Wo der liegt? Oftmals wird der Brocken im Harz als Blocksberg identifiziert. Es gibt aber auch andere Berge, die diese Bezeichnung tragen.

Und wenn die Hexen dann genug herumgeflogen sind, beginnt auch schon der erste Mai, der Tag der Arbeit.

Wie kann man sich die Frage stellen, was das eigentlich ist, eine gute Arbeit.

In Deutschland gibt es viele Menschen, die in Großraumbüros arbeiten oder vegetieren oder beides. Es gibt aber auch Industriezweige, in denen Menschen an Maschinen stehen, Tag für Tag, und einen Hebel drücken, wie beim einarmigen Banditen.

Beide Tätigkeiten können mitunter wohl so sein, dass man eigentlich getrost sein Rückenmark in die Arbeit schicken, selbst aber zusammen mit seinem Gehirn zu Hause bleiben könnte. Denn es gibt Tätigkeiten, die eigentlich fast schon menschenunwürdig sind.

Und zwar menschenunwürdig in dem Sinne, dass Menschen dort zu Produktionseinheiten degradiert werden, die noch dazu nur einen minimalen Entscheidungsspielraum haben.

Im biblischen Sinn ist Arbeit etwas Gutes. Der Mensch wird in der Genesis zum Ebenbild Gottes geschaffen und er soll ein guter und verantwortungsvoller Verwalter für die Erde sein, die Gott ihm als Lebensraum anvertraut hat. Arbeit beinhaltet hier Verantwortung und Selbstbestimmung.

Weitere Vorstellungen sind, dass der Mensch beispielsweise das Produkt seiner Tätigkeit sehen können sollte und dass er, optimalerweise zumindest, sich auch ein Haus oder eine Bleibe bauen kann, in der er wohnen kann.
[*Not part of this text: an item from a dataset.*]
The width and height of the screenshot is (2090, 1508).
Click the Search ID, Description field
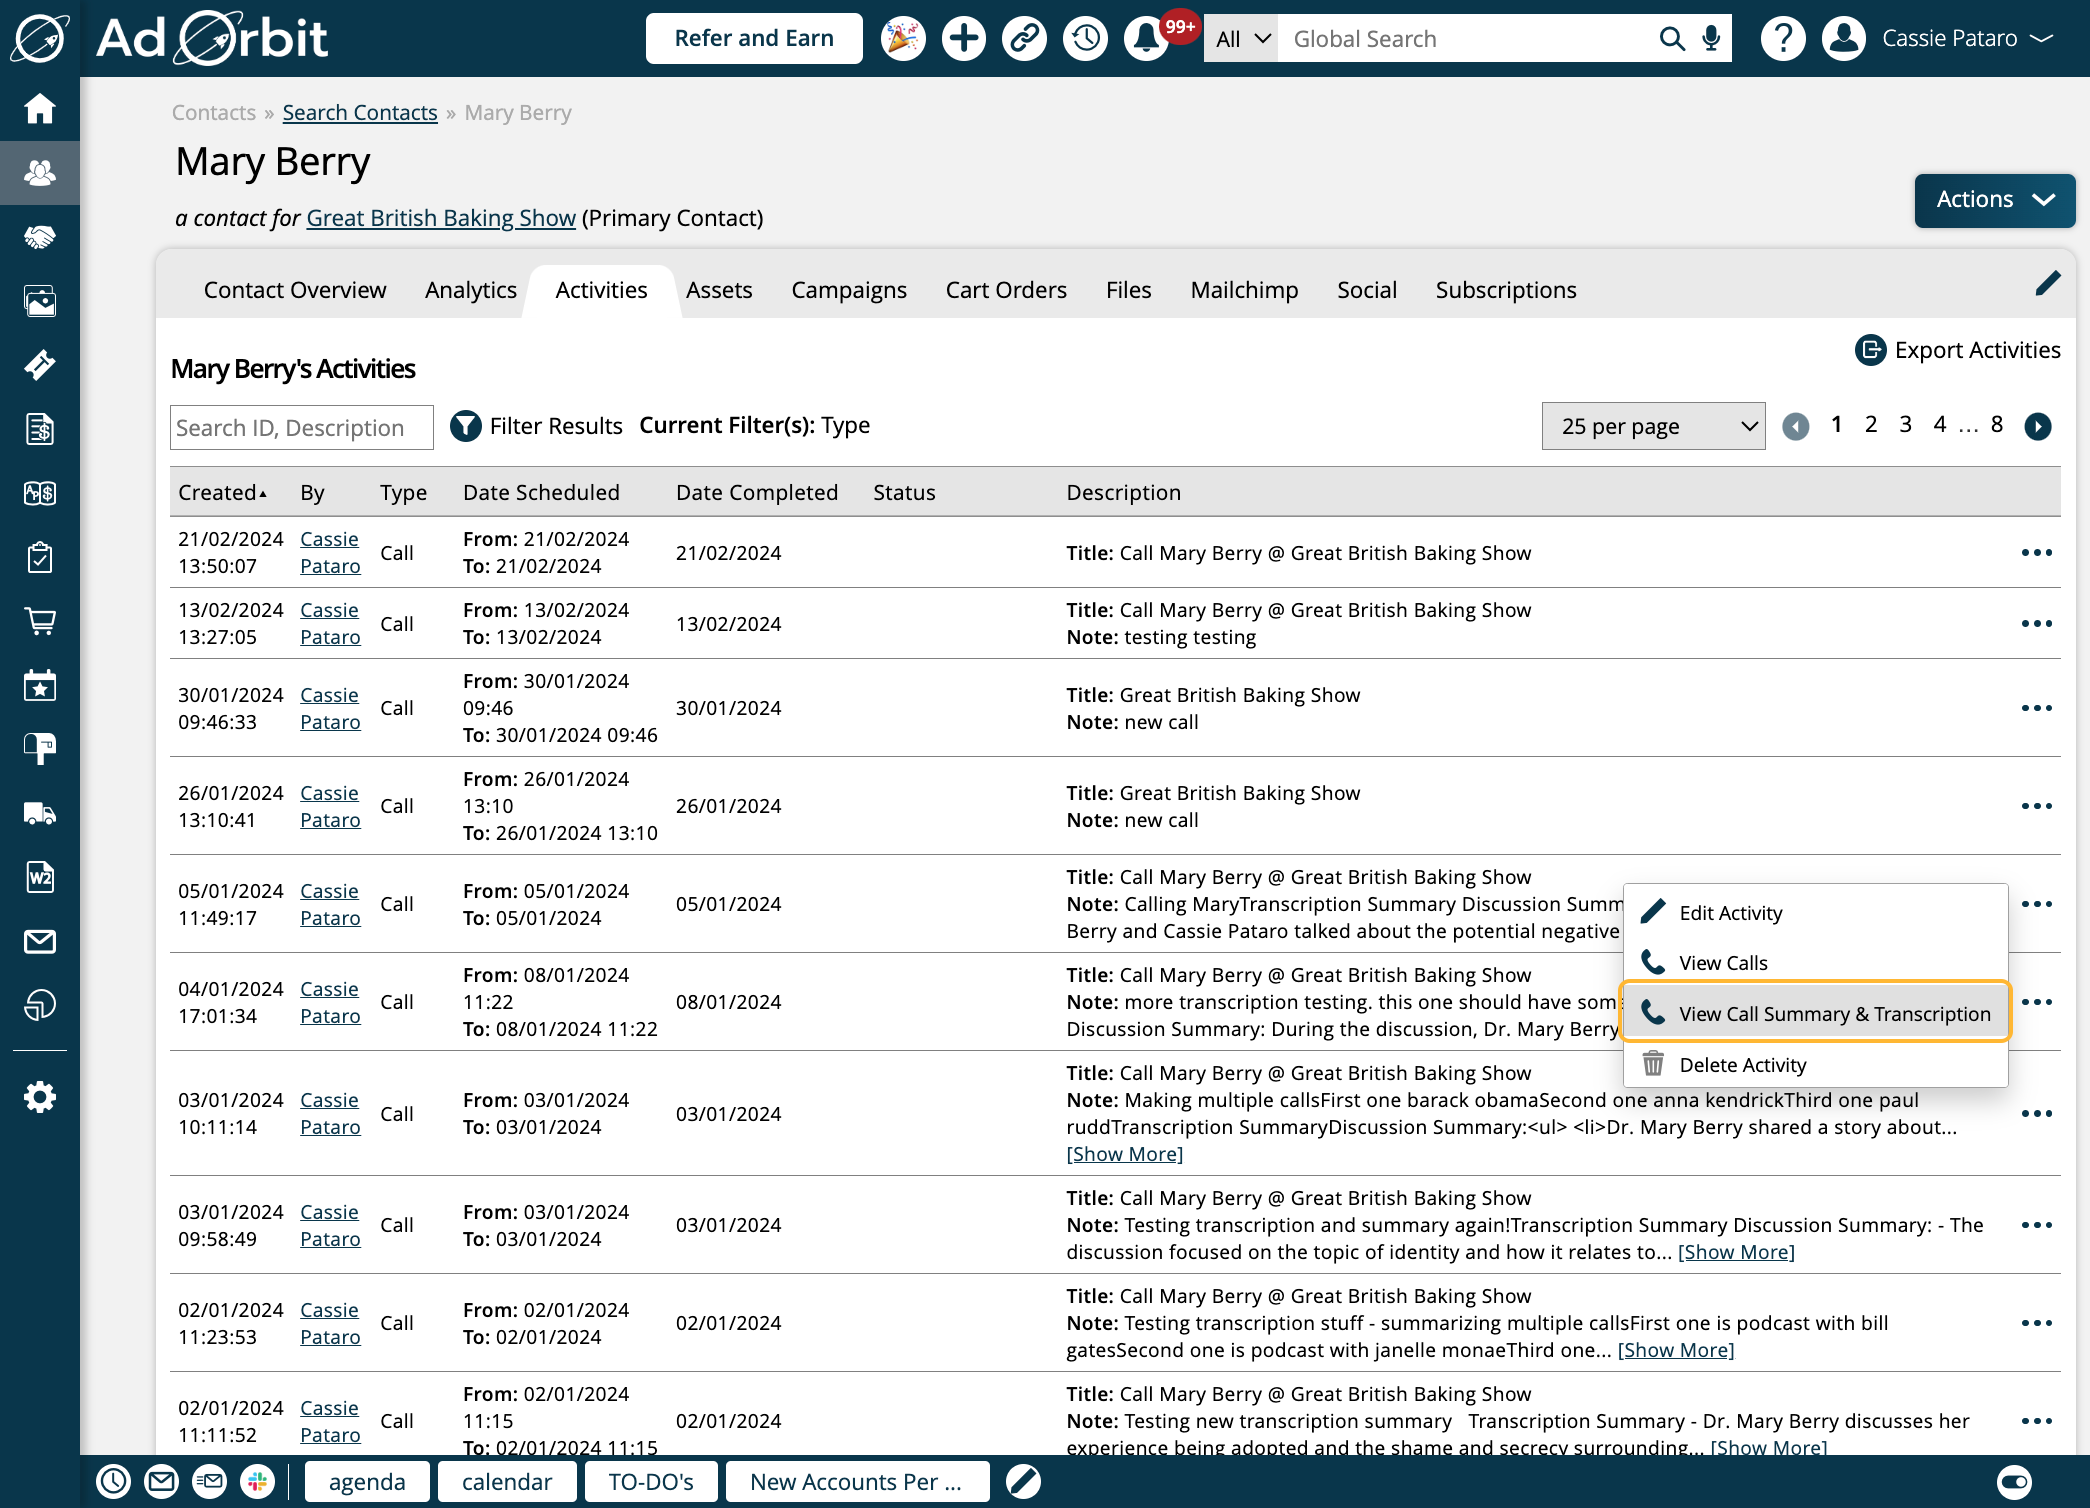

Arbeit ist dann eine gute Arbeit, wenn der Mensch in ihr Mensch sein und bleiben kann. Und zum Menschsein gehört eine gewisse Kreativität dazu, die übrigens auch unkreative Menschen besitzen können, und die Möglichkeit, selbst Entscheidungen zu treffen, wie und in welcher Art man arbeiten möchte.

Hört sich nach Utopie an, ist es leider vielerorts auch. So aber könnte Arbeit menschenwürdig sein. So wäre Arbeit eine Arbeit, vor der man nicht flieht, sondern in der die Zeit vergeht und man sich fragt, wo sie geblieben ist, ohne dass man in Stress gerät.